Dorothy Gillespie was born in Roanoke, Virginia on June 29, 1920. She wanted to be an artist from the age of five. After attending the Maryland Institute College of Art in Baltimore, she arrived in New York City in 1943. She continued her studies at the Art Students League and at Atelier 17, a printmaking studio that emphasized experimentation. In 1946 she married Bernard Israel, and subsequently had three children. Sometime between the late 1940s and the early 1950s, she began painting in a completely gestural style influenced by Abstract Expressionism. In the 1950s, she and her family moved to Miami, Florida. Gillespie secured group exhibitions and a solo exhibition at the Miami Museum of Art in 1962. As a young married woman, Gillespie encountered discrimination in the art world, finding herself labeled a “housewife painter.” These early experiences helped raise her consciousness as a feminist.

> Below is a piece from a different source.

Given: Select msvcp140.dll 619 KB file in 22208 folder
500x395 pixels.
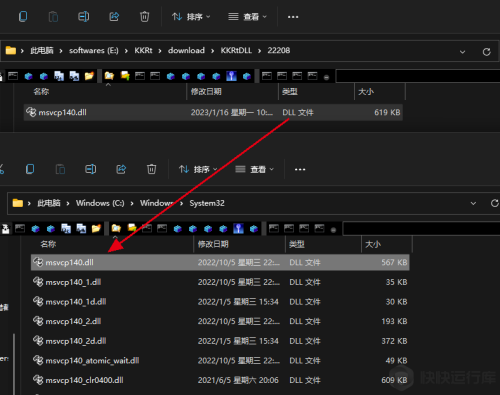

In the mid-1960s, Gillespie and her family moved back to New York City. Gillespie’s use of oil paint began to diminish as she experimented with paper, pastels, and acrylic. The Gillespies owned Gallery Champagne, a champagne nightclub located in Greenwich Village, which provided a space for Gillespie to display her art.
The Women’s Movement of the 1970s and feminism played a large role in Gillespie’s life and art. In the 1970s, she became involved in the Women’s Interart Center, New York Professional Women Artists, and the feminist art movement. She organized exhibitions, created a collection of women’s art, compiled statistics, and took part in protests against galleries. The bright and whimsical style of her sculptures created various public art opportunities for her in the 1980s. In the 1980s and 1990s, she donated many pieces from her own art collection, as well as her own artwork, to various universities in order to create university art collections. In the 1990s, Gillespie created smaller sculptures that were more accessible for beginning collectors. After her death in 2012, her papers were donated to the Miriam Schapiro Archives on Women Artists at Special Collections and University Archives. This digital project, which foregrounds a selection of images of Gillespie’s work, has been made possible by a generous gift from the Dorothy M. Gillespie Foundation.